[What is expected] Please retype every entry below, keeping it exactly the same.

[Stored records]

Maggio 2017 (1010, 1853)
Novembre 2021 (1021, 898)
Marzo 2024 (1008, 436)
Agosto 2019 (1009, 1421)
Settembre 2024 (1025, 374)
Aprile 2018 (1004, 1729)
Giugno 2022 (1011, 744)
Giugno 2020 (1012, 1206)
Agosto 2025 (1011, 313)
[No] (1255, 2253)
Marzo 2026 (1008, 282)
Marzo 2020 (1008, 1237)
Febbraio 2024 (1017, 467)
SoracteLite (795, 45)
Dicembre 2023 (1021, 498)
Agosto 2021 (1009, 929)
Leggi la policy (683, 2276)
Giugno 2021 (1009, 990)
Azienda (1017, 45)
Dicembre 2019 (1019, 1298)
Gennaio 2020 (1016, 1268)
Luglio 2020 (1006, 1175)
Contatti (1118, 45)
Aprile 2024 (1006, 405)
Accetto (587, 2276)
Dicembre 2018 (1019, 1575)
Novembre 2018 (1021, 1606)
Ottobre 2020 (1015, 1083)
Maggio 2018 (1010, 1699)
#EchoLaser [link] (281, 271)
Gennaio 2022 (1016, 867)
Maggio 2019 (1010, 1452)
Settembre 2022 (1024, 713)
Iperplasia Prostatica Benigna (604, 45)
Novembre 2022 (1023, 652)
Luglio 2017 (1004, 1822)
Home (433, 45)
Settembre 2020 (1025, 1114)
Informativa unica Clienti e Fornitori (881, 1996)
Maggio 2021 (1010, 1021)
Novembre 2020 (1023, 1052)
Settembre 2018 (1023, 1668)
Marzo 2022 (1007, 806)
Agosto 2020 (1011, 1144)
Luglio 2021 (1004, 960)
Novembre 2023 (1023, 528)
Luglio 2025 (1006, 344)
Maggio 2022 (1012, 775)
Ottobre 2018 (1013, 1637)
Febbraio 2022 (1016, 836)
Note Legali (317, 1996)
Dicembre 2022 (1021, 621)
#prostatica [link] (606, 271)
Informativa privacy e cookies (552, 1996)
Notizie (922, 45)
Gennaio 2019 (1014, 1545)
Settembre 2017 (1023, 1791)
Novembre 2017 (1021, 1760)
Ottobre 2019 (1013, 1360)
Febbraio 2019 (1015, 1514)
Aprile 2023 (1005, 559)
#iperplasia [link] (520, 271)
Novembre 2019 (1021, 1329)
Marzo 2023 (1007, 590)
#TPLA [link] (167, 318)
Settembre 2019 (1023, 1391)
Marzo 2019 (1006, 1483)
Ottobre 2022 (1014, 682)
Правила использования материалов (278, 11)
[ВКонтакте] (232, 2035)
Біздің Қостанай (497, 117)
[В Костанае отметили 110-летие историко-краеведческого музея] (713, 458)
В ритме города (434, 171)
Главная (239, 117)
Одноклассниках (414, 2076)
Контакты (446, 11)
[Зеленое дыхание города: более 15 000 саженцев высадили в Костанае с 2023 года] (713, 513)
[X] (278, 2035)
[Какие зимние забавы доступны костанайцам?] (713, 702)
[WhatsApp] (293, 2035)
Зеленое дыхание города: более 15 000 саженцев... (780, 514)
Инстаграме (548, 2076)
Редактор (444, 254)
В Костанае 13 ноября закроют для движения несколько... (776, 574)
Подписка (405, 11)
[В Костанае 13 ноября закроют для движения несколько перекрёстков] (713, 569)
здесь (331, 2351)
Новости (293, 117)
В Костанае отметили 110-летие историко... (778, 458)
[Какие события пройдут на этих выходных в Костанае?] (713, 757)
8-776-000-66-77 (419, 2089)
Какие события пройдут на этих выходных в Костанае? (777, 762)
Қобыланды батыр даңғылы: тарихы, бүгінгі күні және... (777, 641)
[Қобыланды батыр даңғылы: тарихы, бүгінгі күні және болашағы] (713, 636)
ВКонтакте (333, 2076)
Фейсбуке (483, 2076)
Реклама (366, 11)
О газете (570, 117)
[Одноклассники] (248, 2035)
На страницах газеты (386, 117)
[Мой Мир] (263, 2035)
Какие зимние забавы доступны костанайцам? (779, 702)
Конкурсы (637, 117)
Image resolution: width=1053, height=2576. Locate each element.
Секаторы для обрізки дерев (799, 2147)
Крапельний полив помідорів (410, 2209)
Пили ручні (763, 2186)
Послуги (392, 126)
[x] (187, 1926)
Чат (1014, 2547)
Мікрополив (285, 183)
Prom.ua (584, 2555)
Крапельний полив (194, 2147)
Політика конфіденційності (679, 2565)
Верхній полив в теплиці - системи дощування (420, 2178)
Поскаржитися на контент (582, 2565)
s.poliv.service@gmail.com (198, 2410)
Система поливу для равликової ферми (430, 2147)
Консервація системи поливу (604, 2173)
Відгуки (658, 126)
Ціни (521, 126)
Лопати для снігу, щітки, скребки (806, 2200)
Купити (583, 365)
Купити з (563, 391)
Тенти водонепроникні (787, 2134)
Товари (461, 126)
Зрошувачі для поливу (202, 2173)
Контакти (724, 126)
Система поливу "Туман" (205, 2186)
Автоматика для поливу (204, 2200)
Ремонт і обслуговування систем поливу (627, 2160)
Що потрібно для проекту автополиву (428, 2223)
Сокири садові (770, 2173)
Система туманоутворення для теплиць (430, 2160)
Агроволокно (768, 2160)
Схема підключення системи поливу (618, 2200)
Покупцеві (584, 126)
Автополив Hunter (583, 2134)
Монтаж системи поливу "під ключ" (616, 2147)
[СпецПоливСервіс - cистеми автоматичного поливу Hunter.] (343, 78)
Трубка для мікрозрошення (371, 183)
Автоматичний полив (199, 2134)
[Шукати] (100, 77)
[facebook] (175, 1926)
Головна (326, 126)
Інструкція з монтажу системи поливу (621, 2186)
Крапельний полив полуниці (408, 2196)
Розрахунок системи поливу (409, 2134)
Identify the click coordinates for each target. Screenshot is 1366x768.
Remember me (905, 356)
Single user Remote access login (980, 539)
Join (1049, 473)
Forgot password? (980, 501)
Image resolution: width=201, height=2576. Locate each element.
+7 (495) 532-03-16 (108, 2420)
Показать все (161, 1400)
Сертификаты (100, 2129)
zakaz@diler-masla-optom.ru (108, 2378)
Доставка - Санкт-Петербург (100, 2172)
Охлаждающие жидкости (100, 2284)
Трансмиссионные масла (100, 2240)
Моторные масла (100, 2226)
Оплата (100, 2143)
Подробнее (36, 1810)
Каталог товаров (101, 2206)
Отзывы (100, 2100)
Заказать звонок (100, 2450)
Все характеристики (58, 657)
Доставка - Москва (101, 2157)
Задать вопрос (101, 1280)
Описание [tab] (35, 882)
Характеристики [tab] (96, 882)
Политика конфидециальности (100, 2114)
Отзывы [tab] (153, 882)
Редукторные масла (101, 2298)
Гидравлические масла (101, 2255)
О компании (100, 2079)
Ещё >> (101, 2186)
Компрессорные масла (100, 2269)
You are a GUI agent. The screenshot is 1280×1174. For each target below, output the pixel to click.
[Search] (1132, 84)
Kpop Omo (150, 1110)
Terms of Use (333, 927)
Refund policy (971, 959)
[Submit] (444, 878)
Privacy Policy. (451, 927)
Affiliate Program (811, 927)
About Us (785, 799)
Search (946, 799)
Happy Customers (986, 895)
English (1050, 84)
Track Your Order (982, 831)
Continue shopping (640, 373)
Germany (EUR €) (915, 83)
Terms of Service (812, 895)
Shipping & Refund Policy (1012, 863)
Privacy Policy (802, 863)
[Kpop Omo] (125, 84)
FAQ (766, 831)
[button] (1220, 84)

[Task output]
Maggio 2017 (1010, 1853)
Novembre 2021 (1021, 898)
Marzo 2024 (1008, 436)
Agosto 2019 (1009, 1421)
Settembre 2024 (1025, 374)
Aprile 2018 (1004, 1729)
Giugno 2022 (1011, 744)
Giugno 2020 (1012, 1206)
Agosto 2025 (1011, 313)
[No] (1255, 2253)
Marzo 2026 (1008, 282)
Marzo 2020 (1008, 1237)
Febbraio 2024 (1017, 467)
SoracteLite (795, 45)
Dicembre 2023 (1021, 498)
Agosto 2021 (1009, 929)
Leggi la policy (683, 2276)
Giugno 2021 (1009, 990)
Azienda (1017, 45)
Dicembre 2019 (1019, 1298)
Gennaio 2020 (1016, 1268)
Luglio 2020 (1006, 1175)
Contatti (1118, 45)
Aprile 2024 (1006, 405)
Accetto (587, 2276)
Dicembre 2018 (1019, 1575)
Novembre 2018 (1021, 1606)
Ottobre 2020 (1015, 1083)
Maggio 2018 (1010, 1699)
#EchoLaser [link] (281, 271)
Gennaio 2022 (1016, 867)
Maggio 2019 (1010, 1452)
Settembre 2022 (1024, 713)
Iperplasia Prostatica Benigna (604, 45)
Novembre 2022 (1023, 652)
Luglio 2017 (1004, 1822)
Home (433, 45)
Settembre 2020 (1025, 1114)
Informativa unica Clienti e Fornitori (881, 1996)
Maggio 2021 (1010, 1021)
Novembre 2020 (1023, 1052)
Settembre 2018 (1023, 1668)
Marzo 2022 (1007, 806)
Agosto 2020 (1011, 1144)
Luglio 2021 (1004, 960)
Novembre 2023 (1023, 528)
Luglio 2025 (1006, 344)
Maggio 2022 (1012, 775)
Ottobre 2018 (1013, 1637)
Febbraio 2022 (1016, 836)
Note Legali (317, 1996)
Dicembre 2022 (1021, 621)
#prostatica [link] (606, 271)
Informativa privacy e cookies (552, 1996)
Notizie (922, 45)
Gennaio 2019 (1014, 1545)
Settembre 2017 (1023, 1791)
Novembre 2017 (1021, 1760)
Ottobre 2019 (1013, 1360)
Febbraio 2019 (1015, 1514)
Aprile 2023 (1005, 559)
#iperplasia [link] (520, 271)
Novembre 2019 (1021, 1329)
Marzo 2023 (1007, 590)
#TPLA [link] (167, 318)
Settembre 2019 (1023, 1391)
Marzo 2019 (1006, 1483)
Ottobre 2022 (1014, 682)
Правила использования материалов (278, 11)
[ВКонтакте] (232, 2035)
Біздің Қостанай (497, 117)
[В Костанае отметили 110-летие историко-краеведческого музея] (713, 458)
В ритме города (434, 171)
Главная (239, 117)
Одноклассниках (414, 2076)
Контакты (446, 11)
[Зеленое дыхание города: более 15 000 саженцев высадили в Костанае с 2023 года] (713, 513)
[X] (278, 2035)
[Какие зимние забавы доступны костанайцам?] (713, 702)
[WhatsApp] (293, 2035)
Зеленое дыхание города: более 15 000 саженцев... (780, 514)
Инстаграме (548, 2076)
Редактор (444, 254)
В Костанае 13 ноября закроют для движения несколько... (776, 574)
Подписка (405, 11)
[В Костанае 13 ноября закроют для движения несколько перекрёстков] (713, 569)
здесь (331, 2351)
Новости (293, 117)
В Костанае отметили 110-летие историко... (778, 458)
[Какие события пройдут на этих выходных в Костанае?] (713, 757)
8-776-000-66-77 (419, 2089)
Какие события пройдут на этих выходных в Костанае? (777, 762)
Қобыланды батыр даңғылы: тарихы, бүгінгі күні және... (777, 641)
[Қобыланды батыр даңғылы: тарихы, бүгінгі күні және болашағы] (713, 636)
ВКонтакте (333, 2076)
Фейсбуке (483, 2076)
Реклама (366, 11)
О газете (570, 117)
[Одноклассники] (248, 2035)
На страницах газеты (386, 117)
[Мой Мир] (263, 2035)
Какие зимние забавы доступны костанайцам? (779, 702)
Конкурсы (637, 117)
Image resolution: width=1053, height=2576. Locate each element.
Секаторы для обрізки дерев (799, 2147)
Крапельний полив помідорів (410, 2209)
Пили ручні (763, 2186)
Послуги (392, 126)
[x] (187, 1926)
Чат (1014, 2547)
Мікрополив (285, 183)
Prom.ua (584, 2555)
Крапельний полив (194, 2147)
Політика конфіденційності (679, 2565)
Верхній полив в теплиці - системи дощування (420, 2178)
Поскаржитися на контент (582, 2565)
s.poliv.service@gmail.com (198, 2410)
Система поливу для равликової ферми (430, 2147)
Консервація системи поливу (604, 2173)
Відгуки (658, 126)
Ціни (521, 126)
Лопати для снігу, щітки, скребки (806, 2200)
Купити (583, 365)
Купити з (563, 391)
Тенти водонепроникні (787, 2134)
Товари (461, 126)
Зрошувачі для поливу (202, 2173)
Контакти (724, 126)
Система поливу "Туман" (205, 2186)
Автоматика для поливу (204, 2200)
Ремонт і обслуговування систем поливу (627, 2160)
Що потрібно для проекту автополиву (428, 2223)
Сокири садові (770, 2173)
Система туманоутворення для теплиць (430, 2160)
Агроволокно (768, 2160)
Схема підключення системи поливу (618, 2200)
Покупцеві (584, 126)
Автополив Hunter (583, 2134)
Монтаж системи поливу "під ключ" (616, 2147)
[СпецПоливСервіс - cистеми автоматичного поливу Hunter.] (343, 78)
Трубка для мікрозрошення (371, 183)
Автоматичний полив (199, 2134)
[Шукати] (100, 77)
[facebook] (175, 1926)
Головна (326, 126)
Інструкція з монтажу системи поливу (621, 2186)
Крапельний полив полуниці (408, 2196)
Розрахунок системи поливу (409, 2134)
Identify the click coordinates for each target. Screenshot is 1366x768.
Remember me (905, 356)
Single user Remote access login (980, 539)
Join (1049, 473)
Forgot password? (980, 501)
Image resolution: width=201, height=2576. Locate each element.
+7 (495) 532-03-16 (108, 2420)
Показать все (161, 1400)
Сертификаты (100, 2129)
zakaz@diler-masla-optom.ru (108, 2378)
Доставка - Санкт-Петербург (100, 2172)
Охлаждающие жидкости (100, 2284)
Трансмиссионные масла (100, 2240)
Моторные масла (100, 2226)
Оплата (100, 2143)
Подробнее (36, 1810)
Каталог товаров (101, 2206)
Отзывы (100, 2100)
Заказать звонок (100, 2450)
Все характеристики (58, 657)
Доставка - Москва (101, 2157)
Задать вопрос (101, 1280)
Описание [tab] (35, 882)
Характеристики [tab] (96, 882)
Политика конфидециальности (100, 2114)
Отзывы [tab] (153, 882)
Редукторные масла (101, 2298)
Гидравлические масла (101, 2255)
О компании (100, 2079)
Ещё >> (101, 2186)
Компрессорные масла (100, 2269)
You are a GUI agent. The screenshot is 1280×1174. For each target below, output the pixel to click.
[Search] (1132, 84)
Kpop Omo (150, 1110)
Terms of Use (333, 927)
Refund policy (971, 959)
[Submit] (444, 878)
Privacy Policy. (451, 927)
Affiliate Program (811, 927)
About Us (785, 799)
Search (946, 799)
Happy Customers (986, 895)
English (1050, 84)
Track Your Order (982, 831)
Continue shopping (640, 373)
Germany (EUR €) (915, 83)
Terms of Service (812, 895)
Shipping & Refund Policy (1012, 863)
Privacy Policy (802, 863)
[Kpop Omo] (125, 84)
FAQ (766, 831)
[button] (1220, 84)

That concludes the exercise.